La première série, de 1953 à 1956, avait été dirigée par Jean Breton. La publication a ensuite été relancée par le fils de Jean Breton, de 1991 à 1994, puis, avec la force et l’énergie de Christophe Dauphin à partir de 1997. L’anthologie propose de « dresser un inventaire de soixante ans de poésie, au scalpel de l’émotion » (p. 7). Christophe Dauphin revendique la filiation et la cohérence de cette aventure éditoriale singulière.
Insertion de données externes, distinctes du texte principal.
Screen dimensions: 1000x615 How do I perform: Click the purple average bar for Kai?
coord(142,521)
La première partie du livre offre un choix de critiques et de manifestes où l’on trouvera « l’appel aux riverains » lancé en 1953 – appel vibrant à « réveiller le poète derrière sa poésie ». Un texte d’Henry Miller sur Avignon voisine avec une lettre de Maurice Toesca, un texte de Sarane Alexandrian ou les manifestes émotivistes de Christophe Dauphin. On lira aussi avec intérêt « la voix des Arabes libres », texte écrit par Abdellatif Lâabi lors des révolutions arabes de 2008.
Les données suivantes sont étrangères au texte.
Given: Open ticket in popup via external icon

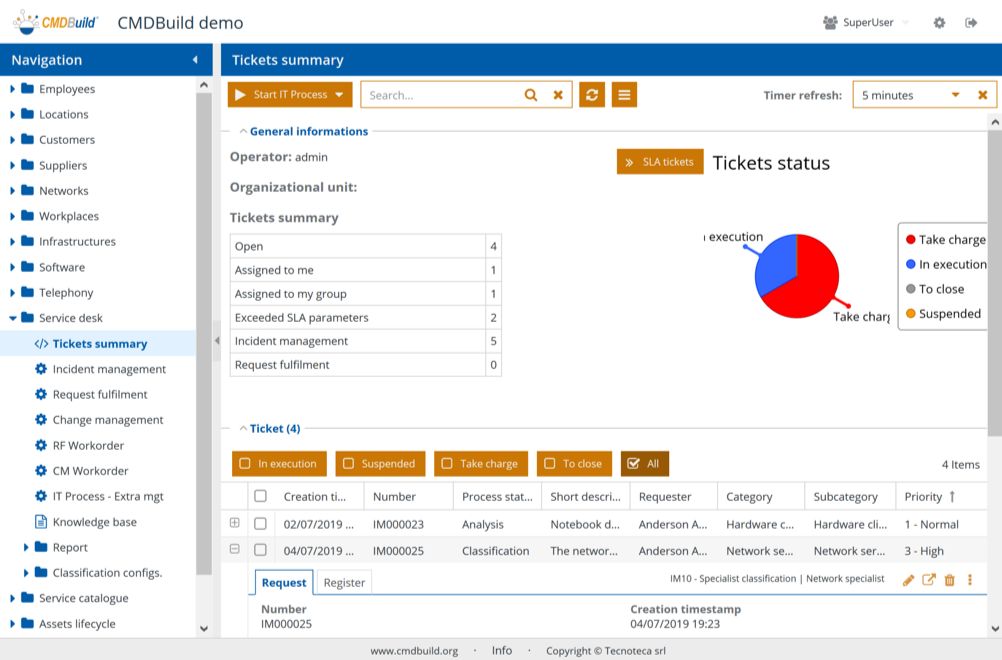Looking at the screenshot, I should (x=929, y=580).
La plus grande place reste, naturellement, aux poèmes. L’anthologie rassemble plus de deux cents poètes publiés dans les pages des Hommes sans épaules. Chaque texte choisi est précédé d’une biographie et d’une bibliographie indicative. Si ces notices bien informées sont utiles, elles auraient sans doute gagné à être plus concises. On cherche trop souvent l’information au milieu de commentaires et de jugements qui, dans bien des cas, n’apportent rien d’essentiel ni de nouveau. On le regrette d’autant plus que l’ouvrage a cette grande qualité d’apporter des renseignements bio-bibliographiques sur des poètes méconnus. C’est en effet la richesse de la revue d’avoir ouvert largement ses portes. On trouvera dans ses pages des poètes célèbres comme André Breton, Mahmoud Darwich, Allen Ginsberg, Roberto Juarroz, Jacques Réda ou Pierre Reverdy – d’autres, connus mais un peu oubliés, comme Lise Deharme, Jean-Pierre Duprey, Jean Malrieu, Joyce Mansour – et des voix qui reviennent comme celles de Stanislas Rodanski, Jean Sénac ou Tarjei Vesaas. Dans cet écosystème, passent aussi des poètes contemporains comme Pierrick de Chermont, Henri Droguet ou Vénus Khoury-Gata. Et puis, cette généreuse et égalitaire anthologie donne toute sa place aux poètes du demi-jour, aux irréguliers inconnus comme Albert Fleury, Jules Mougin ou Jean Rousselot. Ce n’est que justice, et l’anthologie remplit bien sa fonction en rappelant le rôle de ces auteurs « mineurs » qui contribuèrent cependant à l’air du temps poétique du second vingtième siècle français.

Outil nécessaire pour se faire une idée de la richesse de la production poétique des soixante dernières années, L’Appel aux riverains est ainsi une belle invitation au voyage et à l’égarement hors des sentiers balisés

François Bordes (in La Revue des revues n°51, 2014).